TASK OBJECTIVE —
Nothing but an exact copy is wanted here: the line with "Screen dimensions: 332x232" and all the lines that follow it in the entries below.

[Stored data]
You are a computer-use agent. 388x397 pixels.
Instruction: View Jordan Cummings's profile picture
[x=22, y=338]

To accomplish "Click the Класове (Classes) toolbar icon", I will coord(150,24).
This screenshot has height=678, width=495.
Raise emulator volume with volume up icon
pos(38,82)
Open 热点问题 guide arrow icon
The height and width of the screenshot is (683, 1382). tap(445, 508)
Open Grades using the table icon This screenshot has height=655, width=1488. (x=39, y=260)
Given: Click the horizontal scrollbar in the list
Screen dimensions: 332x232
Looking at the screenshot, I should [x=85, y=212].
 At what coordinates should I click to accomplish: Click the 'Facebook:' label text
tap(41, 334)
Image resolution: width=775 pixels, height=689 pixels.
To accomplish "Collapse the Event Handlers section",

RESULT FOR THIS EXERCISE —
Screen dimensions: 332x232
Looking at the screenshot, I should [x=85, y=212].
 At what coordinates should I click to accomplish: Click the 'Facebook:' label text
tap(41, 334)
Image resolution: width=775 pixels, height=689 pixels.
To accomplish "Collapse the Event Handlers section",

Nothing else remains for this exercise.